Wouldn't you know it… the night after I post about Nintendo's woes with the 3DS, the company announces a huge price drop which will kick in less than five months after the launch of the platform. As of August 12th, 3DS units will drop to $169.99, which is a 33% price cut. This is likely going to work out well for Nintendo as price drops are usually the best course of action to take when a platform's sales numbers are weak, but this same move also leaves those who bought the 3DS before the price drop looking pretty silly—and leaves Nintendo looking pretty bad.
Early adopters are getting a gift of apology– errr… "loyalty" from Nintendo by way of 20 Virtual Console downloads. 10 of the downloads will be NES games, including Super Mario Bros., Donkey Kong Jr., Balloon Fight, Ice Climber, and The Legend of Zelda. The other 10 will be Game Boy Advance games, which is a platform that had not yet been announced for the Virtual Console program. Some of those titles include Yoshi's Island: Super Mario Advance 3, Mario Kart: Super Circuit, Metroid Fusion, WarioWare Inc., and Mario vs. Donkey Kong. The kicker about the GBA games is that Nintendo alleges that there are "no plans" to release these games to the general public, so if you bought the 3DS early, you get some unique games. (Honestly, I don't buy the "no plans" line. I expect at least some of these to be available in 2012.)
That's a nice gesture, but the damage is already done. Nintendo has done the unthinkable and not only dropped the price of one of its platforms within the first year (again, FIVE MONTHS), but the price drop is pretty severe. $80 is a lot of cash to have overpaid and have your purchase depreciate in value so soon. It's hard not to argue that early adopters look pretty foolish, given these new developments. (And yes, I am one of those fools.) As it was, early adopters arguably overpaid by some $50 at launch; dropping the price another $30 below that just pours salt in the wound. Sure, free games are a convenient way of trying to make nice with consumers, but they don't necessarily repair bad faith or shaken confidence in the company.
That's really the potential disaster here. The Wii U is not too far away, and now there's a precedent out there that buying early can come back to bite consumers. Why buy the Wii U for $350 when weak launch sales can force Nintendo's hand and generate a price drop for that platform after a few months? Considering that many believe launch software lineups to be weak anyway, these events now add another reason to stick to common sense and wait for a price drop before committing to new hardware.
That's not what Nintendo wants or needs. The company needs to duplicate the lightning in a bottle that it caught with Wii back in 2006. Stock prices are down, sales of the Wii are way down, and Nintendo has consistently fallen behind Microsoft in terms of domestic sales from month to month. Shareholders expect Nintendo to right the ship with Wii U, but if consumers choose the wait and see approach, it's possible that another 3DS-like situation will develop. Third-party publishers will begin to lose interest, affecting available software. Slow sales will alarm retailers. The cycle would begin again, and then an unwanted price drop would be necessitated.

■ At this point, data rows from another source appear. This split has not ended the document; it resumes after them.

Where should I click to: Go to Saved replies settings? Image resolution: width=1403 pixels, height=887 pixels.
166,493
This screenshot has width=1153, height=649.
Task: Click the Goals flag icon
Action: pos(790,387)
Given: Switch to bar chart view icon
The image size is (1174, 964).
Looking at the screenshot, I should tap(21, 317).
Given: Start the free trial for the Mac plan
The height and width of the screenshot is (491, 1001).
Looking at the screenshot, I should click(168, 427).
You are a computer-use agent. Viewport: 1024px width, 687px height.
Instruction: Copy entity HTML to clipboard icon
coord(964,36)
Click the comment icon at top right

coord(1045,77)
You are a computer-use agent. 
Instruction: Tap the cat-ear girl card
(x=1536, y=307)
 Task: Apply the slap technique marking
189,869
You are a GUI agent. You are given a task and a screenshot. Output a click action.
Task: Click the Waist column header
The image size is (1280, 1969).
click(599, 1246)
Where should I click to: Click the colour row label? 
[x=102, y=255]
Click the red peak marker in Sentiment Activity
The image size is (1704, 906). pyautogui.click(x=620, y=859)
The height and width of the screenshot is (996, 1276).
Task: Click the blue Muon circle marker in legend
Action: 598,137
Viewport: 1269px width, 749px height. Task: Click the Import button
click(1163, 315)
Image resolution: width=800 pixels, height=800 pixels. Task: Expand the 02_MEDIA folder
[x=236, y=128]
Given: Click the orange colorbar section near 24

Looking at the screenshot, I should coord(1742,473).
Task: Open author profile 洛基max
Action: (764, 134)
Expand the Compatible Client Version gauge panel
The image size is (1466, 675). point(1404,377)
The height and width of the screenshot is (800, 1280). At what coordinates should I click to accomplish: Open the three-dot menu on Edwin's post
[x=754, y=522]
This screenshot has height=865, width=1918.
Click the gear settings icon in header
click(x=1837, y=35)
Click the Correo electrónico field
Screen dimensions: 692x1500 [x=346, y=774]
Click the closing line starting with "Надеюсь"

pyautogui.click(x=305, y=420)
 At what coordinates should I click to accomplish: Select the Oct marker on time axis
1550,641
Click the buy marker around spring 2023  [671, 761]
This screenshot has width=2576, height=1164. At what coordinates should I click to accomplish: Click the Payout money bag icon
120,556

It's unfortunate that the 3DS situation was dire enough to require a price drop of this magnitude to try and right the ship. The good news for Nintendo is that chances are good that this drop—as well as much-needed games that will finally be arriving for the 3DS in Q4—should lead to markedly improved hardware sales numbers in Q3/Q4. It also puts the 3DS in a much better position to defend against the PlayStation Vita, which now will look much more expensive to the average retail consumer.
What Nintendo must hope for now is a short memory for early adopters. Nintendo must now also commit itself to making sure that the Wii U launch does not suffer from the same lack of judgment and questionable planning and decisions that caused the 3DS to look as bad as it did. While this price cut may pay off in the short term and save the 3DS, the long-term effects of such a hasty and potentially desperate decision may hurt Nintendo more when Wii U lands.